The IPL fever is back, though with a difference. The pandemic pruned the tournament in early May and the rest of it will start in the United Arab Emirates (UAE) on Monday.
Cricket always engenders excitement in India and even the worst cynics would concede that the team's victory in England in the longer format helped in sustaining interest. The broadcasters and advertisers would certainly hope that is the truth.
As the tournament gained traction over time, it managed to do two things well. One was to get a larger set of viewers with the ladies' high levels of interest viewed as a breakthrough.
Then, there was the no small matter of widening the audience base and that came on the back of the emergence of new businesses - straightway it led to more advertising. Nothing is more obvious than e-commerce and banking, financial services and insurance (BFSI), with online gaming now the new kid on the block.
One just has to go back in time by three years. Though no official estimates are available, media planners and buyers highlight some salient parts of this change.
Around 40% of the media spends on the digital medium (OTT or Hotstar in the case of IPL) came from e-commerce, automotive and FMCG.
That proportion with a bump of another 5% now is accounted for by e-commerce, mobile handsets and online fantasy games.
Automotive today is less than 10% and FMCG is in the same territory. Banking and financial services, thanks to the boom in online booking and of course, the likes of PayTM and GPay, is at a significant 20%.
Historically, the IPL was held in peak summer, and it worked well for brands that were consumed in large quantities then - soft drink major Pepsi was the lead sponsor for a few years.
This edition coincides with the festive season, which started in mid-August all the way to Diwali. Yes, there will be a battle for the buck, but cricket is expected to triumph.
Nitin Bawankule, Head (Ad Sales), Star & Disney India, the network that owns the broadcasting rights thinks newer categories have shown interest in the IPL driven by its scale and impact.
"We constantly innovate and create customised ad solutions basis the brand agenda, making it a must-have in the marketers' media plan. This year, we have seen heightened interest from advertisers across categories among which are edutech, e-commerce, fintech, healthcare, fashion, food and grocery delivery," he says.
For most of these businesses, the mass appeal of IPL is the absolute clincher. The impact of COVID on the story can hardly be underestimated.
"We have noticed a spike in the BFSI category over the last two IPL seasons. It is a growing space and adoption levels have gone up during the pandemic," points out Harish Iyer, EVP, Interactive Avenues, a full-service digital agency.

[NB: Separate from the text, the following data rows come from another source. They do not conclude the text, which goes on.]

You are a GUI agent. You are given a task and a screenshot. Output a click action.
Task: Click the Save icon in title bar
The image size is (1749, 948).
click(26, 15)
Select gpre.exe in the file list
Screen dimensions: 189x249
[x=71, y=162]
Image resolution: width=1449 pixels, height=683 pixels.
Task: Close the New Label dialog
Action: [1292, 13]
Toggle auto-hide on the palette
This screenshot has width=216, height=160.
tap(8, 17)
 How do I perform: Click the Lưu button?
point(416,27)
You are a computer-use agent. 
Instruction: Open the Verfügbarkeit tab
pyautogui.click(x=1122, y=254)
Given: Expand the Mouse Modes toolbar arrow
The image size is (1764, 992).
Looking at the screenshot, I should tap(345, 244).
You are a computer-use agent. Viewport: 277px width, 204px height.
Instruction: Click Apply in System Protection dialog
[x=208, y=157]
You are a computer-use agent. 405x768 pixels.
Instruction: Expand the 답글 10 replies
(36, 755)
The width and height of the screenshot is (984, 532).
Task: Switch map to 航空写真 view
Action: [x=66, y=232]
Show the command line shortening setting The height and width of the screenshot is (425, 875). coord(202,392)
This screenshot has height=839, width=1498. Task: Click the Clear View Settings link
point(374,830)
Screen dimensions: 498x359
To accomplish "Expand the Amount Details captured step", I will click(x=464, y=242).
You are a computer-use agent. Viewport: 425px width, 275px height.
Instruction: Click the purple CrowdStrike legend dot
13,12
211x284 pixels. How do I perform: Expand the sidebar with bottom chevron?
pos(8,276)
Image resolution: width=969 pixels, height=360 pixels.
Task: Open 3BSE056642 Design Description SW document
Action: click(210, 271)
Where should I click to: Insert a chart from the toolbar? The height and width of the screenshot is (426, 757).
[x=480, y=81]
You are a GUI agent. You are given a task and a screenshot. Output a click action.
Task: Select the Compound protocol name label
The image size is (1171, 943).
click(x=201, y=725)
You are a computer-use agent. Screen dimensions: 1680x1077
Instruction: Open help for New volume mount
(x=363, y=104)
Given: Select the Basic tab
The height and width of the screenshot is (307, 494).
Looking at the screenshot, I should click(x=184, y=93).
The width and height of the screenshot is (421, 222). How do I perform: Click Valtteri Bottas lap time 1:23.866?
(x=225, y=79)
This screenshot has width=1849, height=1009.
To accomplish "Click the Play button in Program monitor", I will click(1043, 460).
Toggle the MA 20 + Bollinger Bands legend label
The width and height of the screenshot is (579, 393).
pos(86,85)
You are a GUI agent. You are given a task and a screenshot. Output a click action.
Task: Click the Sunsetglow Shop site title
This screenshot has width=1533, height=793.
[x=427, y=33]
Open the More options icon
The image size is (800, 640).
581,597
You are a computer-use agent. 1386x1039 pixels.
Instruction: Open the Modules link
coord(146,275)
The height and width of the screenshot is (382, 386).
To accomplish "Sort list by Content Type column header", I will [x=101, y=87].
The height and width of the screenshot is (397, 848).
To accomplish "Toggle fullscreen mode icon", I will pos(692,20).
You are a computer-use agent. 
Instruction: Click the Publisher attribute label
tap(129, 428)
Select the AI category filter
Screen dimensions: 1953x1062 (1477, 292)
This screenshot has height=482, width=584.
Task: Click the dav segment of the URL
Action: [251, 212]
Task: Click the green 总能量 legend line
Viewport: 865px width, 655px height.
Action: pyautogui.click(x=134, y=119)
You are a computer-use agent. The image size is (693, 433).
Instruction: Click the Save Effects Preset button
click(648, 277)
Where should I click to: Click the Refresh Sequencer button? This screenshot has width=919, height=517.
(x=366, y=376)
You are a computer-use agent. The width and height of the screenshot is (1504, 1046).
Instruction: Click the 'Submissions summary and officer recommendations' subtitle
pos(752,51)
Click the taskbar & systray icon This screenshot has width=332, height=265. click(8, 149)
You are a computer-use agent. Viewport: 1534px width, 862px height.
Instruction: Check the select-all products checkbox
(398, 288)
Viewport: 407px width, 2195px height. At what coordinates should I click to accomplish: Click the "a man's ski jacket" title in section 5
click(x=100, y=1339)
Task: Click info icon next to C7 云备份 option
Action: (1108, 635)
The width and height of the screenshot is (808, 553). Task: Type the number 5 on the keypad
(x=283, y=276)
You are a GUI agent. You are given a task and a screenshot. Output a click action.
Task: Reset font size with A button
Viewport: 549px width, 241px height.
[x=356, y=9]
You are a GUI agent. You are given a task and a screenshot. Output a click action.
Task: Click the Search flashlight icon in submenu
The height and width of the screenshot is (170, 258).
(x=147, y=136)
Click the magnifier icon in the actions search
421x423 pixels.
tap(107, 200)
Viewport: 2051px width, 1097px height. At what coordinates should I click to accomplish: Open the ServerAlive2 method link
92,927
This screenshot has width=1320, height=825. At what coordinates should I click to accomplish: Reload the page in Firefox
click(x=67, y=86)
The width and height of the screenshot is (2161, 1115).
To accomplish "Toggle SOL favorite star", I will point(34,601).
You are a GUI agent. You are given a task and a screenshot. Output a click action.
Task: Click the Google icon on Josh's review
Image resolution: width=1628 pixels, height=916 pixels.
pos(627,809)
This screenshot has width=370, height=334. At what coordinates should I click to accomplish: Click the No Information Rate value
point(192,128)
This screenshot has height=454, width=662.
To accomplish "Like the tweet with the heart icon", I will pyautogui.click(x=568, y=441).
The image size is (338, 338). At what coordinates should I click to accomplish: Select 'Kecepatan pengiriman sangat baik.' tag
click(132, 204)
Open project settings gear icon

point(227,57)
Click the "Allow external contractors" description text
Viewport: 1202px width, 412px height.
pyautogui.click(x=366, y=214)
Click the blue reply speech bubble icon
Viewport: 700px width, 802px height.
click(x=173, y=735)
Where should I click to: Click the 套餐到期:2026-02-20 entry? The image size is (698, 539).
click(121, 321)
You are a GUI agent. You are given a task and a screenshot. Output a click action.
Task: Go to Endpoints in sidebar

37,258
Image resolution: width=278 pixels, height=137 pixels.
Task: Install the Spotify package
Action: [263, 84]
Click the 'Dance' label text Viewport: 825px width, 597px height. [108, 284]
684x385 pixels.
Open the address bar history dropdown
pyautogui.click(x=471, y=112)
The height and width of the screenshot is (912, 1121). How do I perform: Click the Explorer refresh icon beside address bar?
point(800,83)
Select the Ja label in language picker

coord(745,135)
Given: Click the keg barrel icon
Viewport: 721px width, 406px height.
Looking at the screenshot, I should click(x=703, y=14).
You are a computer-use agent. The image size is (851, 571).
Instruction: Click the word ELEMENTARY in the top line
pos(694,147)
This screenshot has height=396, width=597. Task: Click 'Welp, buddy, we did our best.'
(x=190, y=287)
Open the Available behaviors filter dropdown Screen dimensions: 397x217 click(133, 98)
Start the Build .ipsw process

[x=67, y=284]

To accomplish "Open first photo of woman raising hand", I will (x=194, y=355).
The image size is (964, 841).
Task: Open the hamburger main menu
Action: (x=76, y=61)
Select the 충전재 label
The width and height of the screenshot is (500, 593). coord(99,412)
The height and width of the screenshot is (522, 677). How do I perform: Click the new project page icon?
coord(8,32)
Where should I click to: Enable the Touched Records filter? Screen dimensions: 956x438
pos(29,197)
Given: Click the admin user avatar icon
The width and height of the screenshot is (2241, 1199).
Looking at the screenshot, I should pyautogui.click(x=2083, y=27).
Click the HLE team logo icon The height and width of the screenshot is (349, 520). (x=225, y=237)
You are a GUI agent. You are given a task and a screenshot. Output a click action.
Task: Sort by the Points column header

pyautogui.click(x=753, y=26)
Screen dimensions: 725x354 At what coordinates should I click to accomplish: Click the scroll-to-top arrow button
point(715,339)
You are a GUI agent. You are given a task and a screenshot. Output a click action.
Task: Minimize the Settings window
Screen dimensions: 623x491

The IPL, as an advertising medium, is clearly the most expensive proposition (around Rs 13 lakh for a 10-second spot) but it also entices many an advertiser.
Take the case of Livspace, a player in the home interior and renovation space. "Given its reach, it is probably one of the best platforms in India, especially for a relatively young brand like ours," says Kartikeya Bhandari, the company's CMO.
Three years ago, the media spend pie in the IPL had a lot of automobile and cellular operators, with that slowly reducing in proportion.
In that sense, names such as Groww, Upstox and Livspace are interesting. Bhandari emphasises that the impact of the IPL gets amplified more than a normal cricketing event given its duration (it holds out for about two months).
"The combination of a massive reach and its highly immersive nature makes the IPL a great property for any brand to invest in," he adds.
One significant change is the number of screens - earlier it was only the television, but OTT is a big story too - and that has propelled viewership with the convenience that comes with it.
Watching Hotstar, for instance on the television, is commonplace today. As Iyer puts it, "Telcos are powering the growth of online video. Also, diverse content and an investment strategy in sports drives user growth in tier 1&2 cities, which in turn generates advertising interest."
Equally, there have been trends that provoke the mind. Balu Nayar, who conceptualised and monetised the IPL, refers to the swings in viewership patterns.
"Some of that appears to be counter-intuitive. While 2020 reached all-time highs, there was a drop in the following year, though significantly better than 2019," he says.
In fact, this year has been the first time one has seen "the first year of de-growth in OTT numbers for the IPL." Nayar, while pointing out that the reasons are still not clear, is not one bit worried.
"This may be only a blip in the long-term growth story for OTT, especially sports OTT in India," he sums up. For now, it's time for cricket as the IPL jamboree kicks off.